In Malcolm Gladwell’s most recent book, Outliers: The Story of Success, connection is a theme throughout. In the introduction, we learn that several research studies found residents of the town of Roseto, Pennsylvania were healthier and lived longer solely because they were a more relationally connected community. In the next chapter, we learn that 10,000 hours of intentional practice is required with coaching (i.e. connection) to achieve expert level performance. Although Gladwell doesn’t explicitly make this point, the support of family and friends is necessary to persevere through the inevitable difficulties of practicing for 10,000 hours, which is 10 years of practicing for 20 hours a week.

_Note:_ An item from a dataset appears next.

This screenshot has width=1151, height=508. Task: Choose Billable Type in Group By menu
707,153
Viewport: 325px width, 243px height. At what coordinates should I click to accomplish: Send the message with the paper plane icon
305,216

In a chapter on geniuses, Gladwell concludes they are often not very successful because they fail to connect with other human beings and it renders them less effective at getting things done. Similar to Gawande’s book, we learn that the key to airline safety is to reduce human error by making sure pilots, co-pilots and air traffic controllers are connected in both a rational and emotional sense. Gladwell describes how the crash of a Columbian Airlines flight a few years ago because it ran out of fuel was attributable to a failure of communication between the co-pilot, pilot and air traffic controller at JFK Airport in New York. The problem was that the plane’s co-pilot used “mitigating speech” to be respectful to those he perceived as having great status and authority. When he needed to communicate the urgency of the situation he should have been screaming like a New York cab driver to make his point clear.
Finally, we learn from Gladwell about the success of the KIPP charter schools in low income urban neighborhoods. Eighty percent of KIPP students go on to attend college. KIPP students learn a protocal called “SSLANT” which stands for smile, sit up, listen, ask questions, nod when being spoken to, and track with our eyes.” All of these behaviors help kids connect with others. Brilliant, isn’t it. KIPP teaches its students academic competence and relationship competence. It was so inspiring to read how KIPP was giving these kids hope for a bright future, I wanted to stand up and cheer.
I very highly recommend both of these books. They are utterly fascinating and well written, so much so that I couldn’t put them down.